Excerpted text ▸
The Government stated this proposition when it first undertook to put the space program on a priority basis:
Scientific research has never been amenable to rigorous cost accounting in advance. Nor, for that matter, has exploration of any sort. But if we have learned one lesson, it is that research and exploration have a remarkable way of paying off—quite apart from the fact that they demonstrate that man is alive and insatiably curious. And we all feel richer for knowing what explorers and scientists have learned about the universe in which we live.[5]
In this statement there is political support for what the historian, the anthropologist, the psychologist consider to be established fact—that some innate force in the human being makes him know, whatever his formal beliefs or whatever his unconscious philosophy, that he must progress. Progress is the core of his destiny.

Data shown ▸
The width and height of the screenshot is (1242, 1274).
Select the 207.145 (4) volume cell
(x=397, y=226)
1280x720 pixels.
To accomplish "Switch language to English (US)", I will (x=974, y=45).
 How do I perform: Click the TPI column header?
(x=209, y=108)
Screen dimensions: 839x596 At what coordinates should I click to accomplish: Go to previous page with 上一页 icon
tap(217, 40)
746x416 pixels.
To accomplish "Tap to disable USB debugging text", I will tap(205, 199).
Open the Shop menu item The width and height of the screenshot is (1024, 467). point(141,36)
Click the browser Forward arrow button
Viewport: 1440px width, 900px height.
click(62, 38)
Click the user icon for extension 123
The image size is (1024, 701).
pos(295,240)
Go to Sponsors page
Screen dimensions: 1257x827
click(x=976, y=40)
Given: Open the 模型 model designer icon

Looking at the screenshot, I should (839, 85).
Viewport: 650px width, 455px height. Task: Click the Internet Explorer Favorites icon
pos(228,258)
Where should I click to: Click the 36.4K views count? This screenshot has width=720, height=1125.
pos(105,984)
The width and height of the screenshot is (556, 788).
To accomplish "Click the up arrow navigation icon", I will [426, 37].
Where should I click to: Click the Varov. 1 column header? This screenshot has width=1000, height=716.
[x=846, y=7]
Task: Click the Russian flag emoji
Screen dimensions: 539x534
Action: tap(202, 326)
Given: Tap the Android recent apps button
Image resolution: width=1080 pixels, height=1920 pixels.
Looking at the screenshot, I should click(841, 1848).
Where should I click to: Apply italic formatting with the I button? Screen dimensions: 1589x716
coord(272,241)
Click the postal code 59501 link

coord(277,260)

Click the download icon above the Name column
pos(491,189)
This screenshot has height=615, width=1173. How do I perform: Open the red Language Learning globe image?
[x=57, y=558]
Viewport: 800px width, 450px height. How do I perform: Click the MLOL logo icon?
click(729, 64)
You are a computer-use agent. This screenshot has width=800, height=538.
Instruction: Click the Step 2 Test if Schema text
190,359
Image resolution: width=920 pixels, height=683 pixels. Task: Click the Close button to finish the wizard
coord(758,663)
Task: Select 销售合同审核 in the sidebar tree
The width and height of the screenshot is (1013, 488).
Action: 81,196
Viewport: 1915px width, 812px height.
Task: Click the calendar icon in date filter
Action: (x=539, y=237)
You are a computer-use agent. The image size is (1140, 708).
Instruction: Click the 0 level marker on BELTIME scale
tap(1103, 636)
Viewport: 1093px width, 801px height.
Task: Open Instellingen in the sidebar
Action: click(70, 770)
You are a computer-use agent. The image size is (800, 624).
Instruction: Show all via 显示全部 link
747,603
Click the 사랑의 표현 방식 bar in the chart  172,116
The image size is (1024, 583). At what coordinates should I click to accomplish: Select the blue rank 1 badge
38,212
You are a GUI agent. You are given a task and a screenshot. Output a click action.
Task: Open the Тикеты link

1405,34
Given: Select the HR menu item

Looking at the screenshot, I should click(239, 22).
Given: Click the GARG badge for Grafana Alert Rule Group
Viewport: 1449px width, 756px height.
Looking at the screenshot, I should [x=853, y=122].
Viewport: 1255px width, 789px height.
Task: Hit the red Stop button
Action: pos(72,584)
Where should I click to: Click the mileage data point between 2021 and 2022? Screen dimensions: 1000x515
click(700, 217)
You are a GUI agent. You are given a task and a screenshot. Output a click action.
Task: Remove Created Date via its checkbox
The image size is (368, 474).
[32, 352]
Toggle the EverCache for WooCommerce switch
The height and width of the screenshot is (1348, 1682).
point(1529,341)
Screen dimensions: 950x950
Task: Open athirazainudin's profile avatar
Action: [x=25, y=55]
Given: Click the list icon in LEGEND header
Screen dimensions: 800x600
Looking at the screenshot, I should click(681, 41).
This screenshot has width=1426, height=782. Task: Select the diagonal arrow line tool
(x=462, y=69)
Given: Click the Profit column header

Your instructions ▸
In the space program passage, list each kind of specialist named as considering it "established fact" that some innate force makes the human being know he must progress.

Written solution ▸
- the historian
- the anthropologist
- the psychologist